DA facilitates attentional shifts and detection of unexpected events. Despite the fact that frontoparietal projections have been found only in non-human animals (Corbetta, Patel, & Shulman, 2008; Lewis et al., 2001), a recent functional magnetic resonance imaging (fMRI) experiment (Krebs, Boehler, Roberts, Song, & Woldorff, 2012) found that the corticostriatal-thalamic circuits, along with the midbrain DA nuclei, integrate expected value and attentional demands, reinforcing the association between DA and attention. Additional support for the role of DA transmission in attention comes from Parkinson disease (Lee, Harris, Atkinson, & Fowler, 2001) where patients with left-side onset of motor deficits (i.e., right hemisphere-predominant disease) have more severe visuospatial performance deficits than patients with right-side onset (e.g., Karádi et al., 2015; Levin et al., 1991).
DA is known to be crucial in learning, and both DA levels (Bódi et al., 2009; Frank, 2005; Frank, Seeberger, & O’Reilly, 2004; Palminteri et al., 2009) and neurotransmission (Palminteri et al., 2011) affect reward-based learning. Furthermore, recent data show that the degree of hemispheric asymmetry in D2 receptor binding predicts differential sensitivity to reward and punishment in learning tasks (Aberg, Doell, & Schwartz, 2015; Maril, Hassin-Baer, Cohen, & Tomer, 2013; Tomer et al., 2014).
Reward is tightly linked to visual attention (Maunsell, 2004) and the role of reward in directing attention is so strong that stimuli associated with value capture attention independently of the goal of the task and more salient concurrent stimuli (Anderson, Laurent, & Yantis, 2011; Lee & Shomstein, 2014). Therefore, it would be expected that dopaminergic balance between the hemispheres would influence the laterality of attentional preference. However, not only are saliency and reward bound tightly, but saliency increases DA activity even in absence of reward. For instance, the striatum processes salient stimuli independently of their task-determined rewarding value (Zink, Pagnoni, Martin, Dhamala, & Berns, 2003). It is therefore possible that following LPA, which induces a rightward bias, the right side of space increases its saliency and thus left hemisphere dopaminergic activity.

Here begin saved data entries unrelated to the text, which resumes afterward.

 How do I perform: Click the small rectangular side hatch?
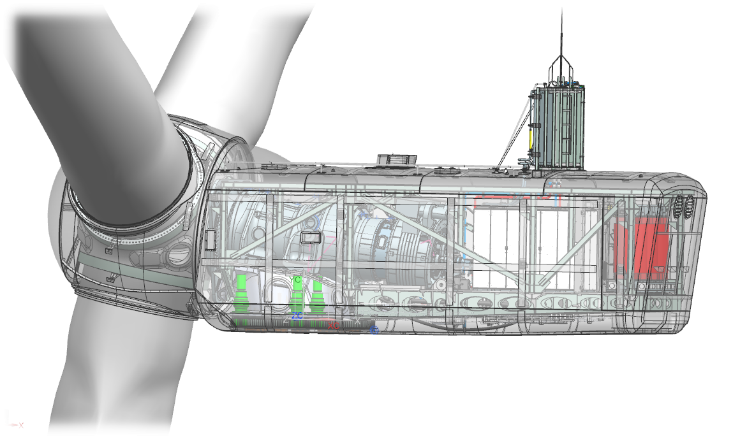coord(310,238)
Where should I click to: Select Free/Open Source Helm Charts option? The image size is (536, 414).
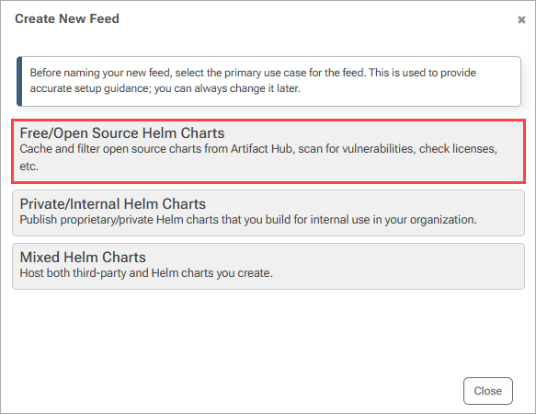click(268, 151)
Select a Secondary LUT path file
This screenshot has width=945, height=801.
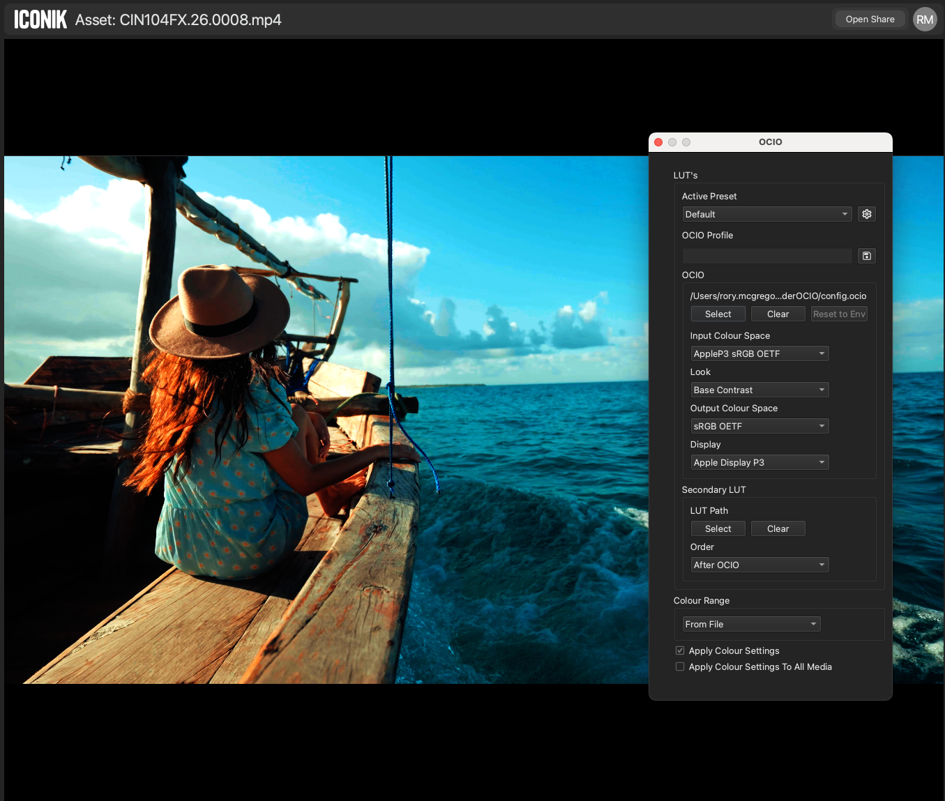(718, 528)
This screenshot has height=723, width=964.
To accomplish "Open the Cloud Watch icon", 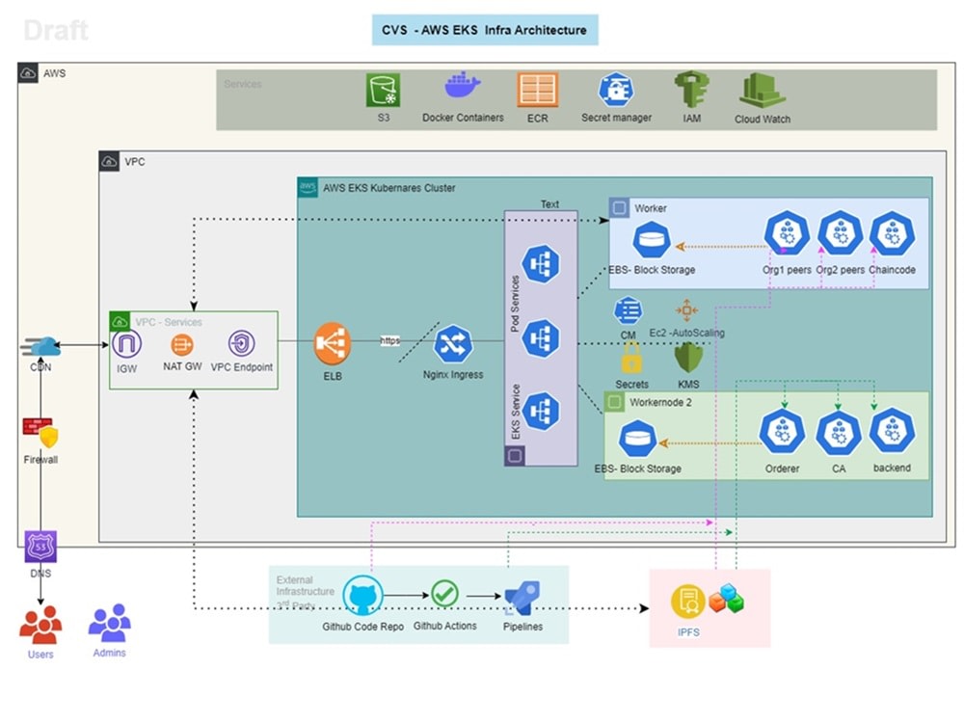I will 761,90.
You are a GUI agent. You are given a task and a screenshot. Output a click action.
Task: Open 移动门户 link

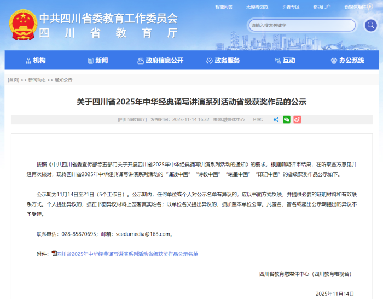(322, 7)
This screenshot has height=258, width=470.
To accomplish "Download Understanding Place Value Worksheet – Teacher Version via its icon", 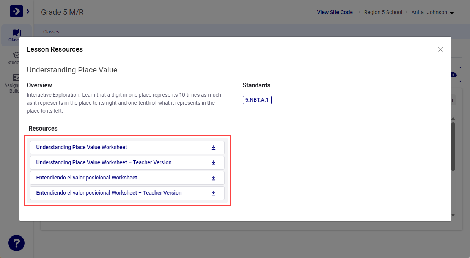I will point(214,163).
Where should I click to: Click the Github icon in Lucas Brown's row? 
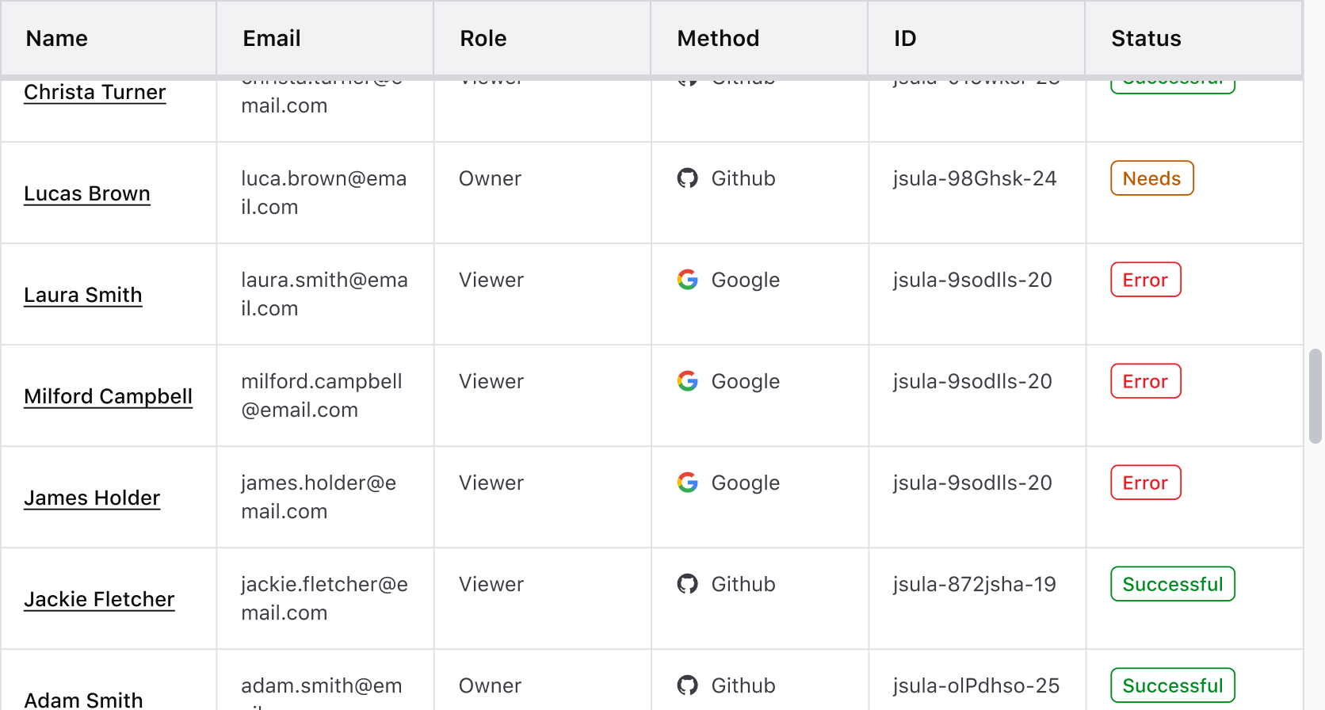687,178
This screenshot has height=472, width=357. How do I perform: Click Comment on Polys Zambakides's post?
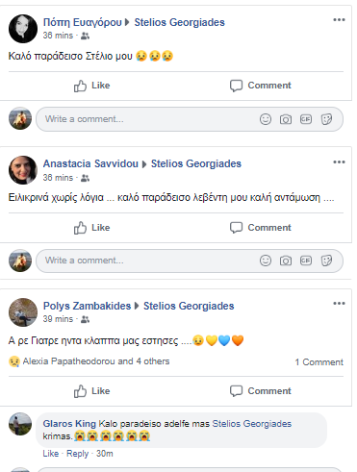point(260,391)
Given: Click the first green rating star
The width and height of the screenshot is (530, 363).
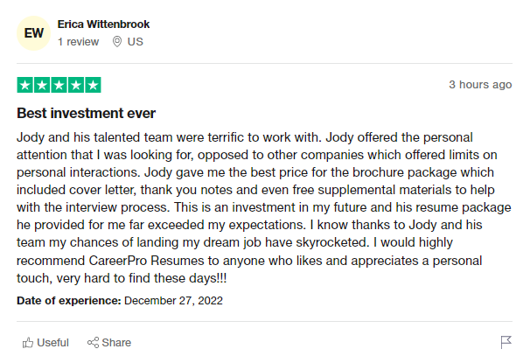Looking at the screenshot, I should pyautogui.click(x=25, y=85).
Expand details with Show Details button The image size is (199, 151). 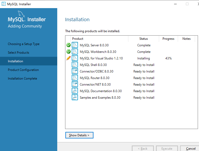[79, 135]
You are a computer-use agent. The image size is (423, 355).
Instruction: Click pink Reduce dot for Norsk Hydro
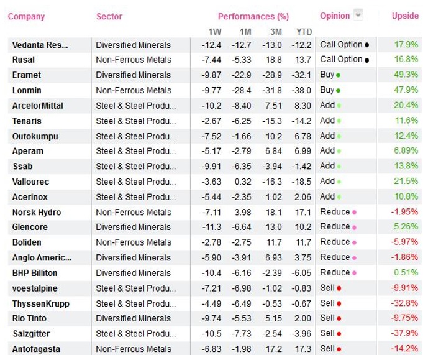pos(354,213)
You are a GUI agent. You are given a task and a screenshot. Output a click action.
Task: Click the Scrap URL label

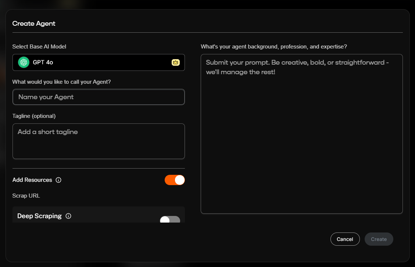(x=26, y=195)
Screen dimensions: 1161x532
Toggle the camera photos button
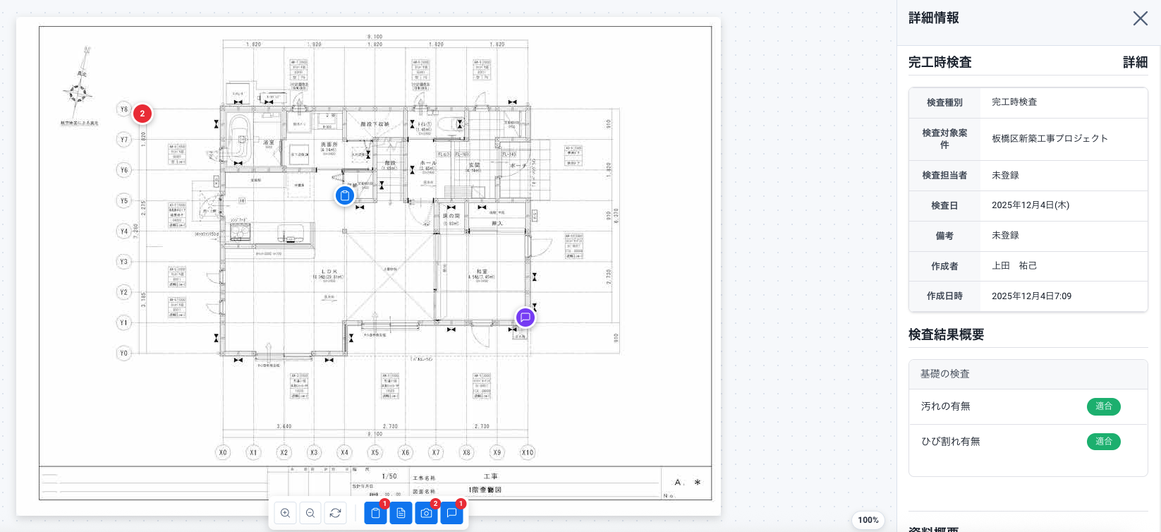coord(426,513)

A direct prediction of this theory is that the change in dopaminergic activity should be detectable in sensitivity to rewarded learning. We hypothesized that LPA would improve learning from reward because higher dopaminergic activity in the left hemisphere is associated with preference for rewarding events during learning. To test this hypothesis, we chose a probabilistic learning task with rewarded and punished learning conditions. In a between-groups design, we administered the task before and either after LPA or RPA (the control condition). We predicted that LPA would selectively improve learning from rewarding feedback.
2. Materials and methods
2.1. Participants
Fifty healthy volunteers participated in the study. Three were excluded from the analysis due to technical problems and one because of a cataract affecting vision. Participants were assigned either to LPA (N = 24, 18 females, mean age = 20.88, SEM = .57) or RPA (N = 22, 17 females, mean age = 19.77, SEM = .38). The LPA and RPA groups did not differ by age [t (44) = 1.591, p = .119]. All participants had normal or corrected-to-normal vision and were right-handed according to the Edinburgh Handedness Inventory (Oldfield, 1971). Participants gave informed consent and were paid $15 or given academic credit for participation. Participants were not compensated based on task performance. The study was approved by the George Washington University Institutional Review Board and was conducted in accordance with the ethical standards of the 1964 Declaration of Helsinki (World Medical Association, 2013).
2.2. Procedure
As shown in Fig. 1, the experiment consisted of one session before, and one after, PA. Each session included open-loop pointing (1 min duration) and the feedback-based probabilistic classification learning task (15 min duration). Open loop pointing measurement was repeated at the end of the experiment to assess whether participants were still adapted to the visual displacement. The feedback-learning task started at least 5 min after adaptation in order to coincide optimally with the cognitive effect of PA (Schintu et al., 2014).
Fig. 1 –

Experimental design.
Participants were seated in front of a horizontal wooden board with their heads supported by a chinrest. On the board, three circular targets (8 mm in diameter) were positioned at 0, −10, and +10° from the body midline, approximately 57 cm from participant’s nasion.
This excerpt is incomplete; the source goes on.